**Stored data**

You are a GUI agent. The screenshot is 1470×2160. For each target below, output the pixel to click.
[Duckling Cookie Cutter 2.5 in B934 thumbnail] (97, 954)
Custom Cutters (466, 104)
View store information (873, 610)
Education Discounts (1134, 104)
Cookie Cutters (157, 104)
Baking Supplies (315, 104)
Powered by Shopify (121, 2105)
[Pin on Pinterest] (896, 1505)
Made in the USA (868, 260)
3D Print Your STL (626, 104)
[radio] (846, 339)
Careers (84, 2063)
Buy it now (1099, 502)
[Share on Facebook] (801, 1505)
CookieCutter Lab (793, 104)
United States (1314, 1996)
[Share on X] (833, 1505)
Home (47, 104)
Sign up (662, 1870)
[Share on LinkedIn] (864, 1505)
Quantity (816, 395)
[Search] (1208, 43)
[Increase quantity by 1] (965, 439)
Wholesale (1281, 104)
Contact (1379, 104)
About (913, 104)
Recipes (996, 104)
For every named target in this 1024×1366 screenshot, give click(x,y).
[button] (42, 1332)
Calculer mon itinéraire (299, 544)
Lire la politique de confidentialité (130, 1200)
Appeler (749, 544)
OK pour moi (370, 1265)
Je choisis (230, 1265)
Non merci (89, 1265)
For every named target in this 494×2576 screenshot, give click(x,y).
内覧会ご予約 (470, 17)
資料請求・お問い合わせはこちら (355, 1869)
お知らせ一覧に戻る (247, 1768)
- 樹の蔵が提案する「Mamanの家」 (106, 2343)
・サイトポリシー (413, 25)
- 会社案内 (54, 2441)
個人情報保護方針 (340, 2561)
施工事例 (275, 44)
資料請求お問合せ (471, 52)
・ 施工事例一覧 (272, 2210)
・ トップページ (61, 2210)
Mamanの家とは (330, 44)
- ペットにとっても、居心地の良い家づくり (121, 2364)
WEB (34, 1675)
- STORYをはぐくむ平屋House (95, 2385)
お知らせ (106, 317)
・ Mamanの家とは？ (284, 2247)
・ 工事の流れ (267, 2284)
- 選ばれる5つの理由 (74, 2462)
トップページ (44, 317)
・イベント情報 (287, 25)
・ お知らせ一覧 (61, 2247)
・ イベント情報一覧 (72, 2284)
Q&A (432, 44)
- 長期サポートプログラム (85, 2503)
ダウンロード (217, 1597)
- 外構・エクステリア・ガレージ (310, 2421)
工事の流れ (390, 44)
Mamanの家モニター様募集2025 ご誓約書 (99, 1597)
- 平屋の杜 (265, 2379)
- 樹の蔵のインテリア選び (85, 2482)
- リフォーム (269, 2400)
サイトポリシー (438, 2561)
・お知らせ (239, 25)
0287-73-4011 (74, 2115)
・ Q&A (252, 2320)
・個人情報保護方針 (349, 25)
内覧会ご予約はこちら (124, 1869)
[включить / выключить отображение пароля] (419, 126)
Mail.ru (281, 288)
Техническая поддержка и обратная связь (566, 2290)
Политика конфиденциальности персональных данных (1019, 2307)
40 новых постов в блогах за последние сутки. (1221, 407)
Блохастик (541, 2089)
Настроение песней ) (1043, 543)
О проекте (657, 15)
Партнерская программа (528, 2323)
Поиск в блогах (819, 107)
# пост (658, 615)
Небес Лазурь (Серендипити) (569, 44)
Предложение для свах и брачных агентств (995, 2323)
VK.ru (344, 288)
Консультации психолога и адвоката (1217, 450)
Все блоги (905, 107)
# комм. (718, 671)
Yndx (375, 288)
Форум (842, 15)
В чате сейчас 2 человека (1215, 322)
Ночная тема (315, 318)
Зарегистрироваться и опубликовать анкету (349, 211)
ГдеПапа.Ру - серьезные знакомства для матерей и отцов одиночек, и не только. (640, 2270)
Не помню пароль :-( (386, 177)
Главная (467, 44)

**Problem details**
Return only those lines of the records that contain the string "every".

**Answer**
For every named target in this 1024×1366 screenshot, give click(x,y).
For every named target in this 494×2576 screenshot, give click(x,y).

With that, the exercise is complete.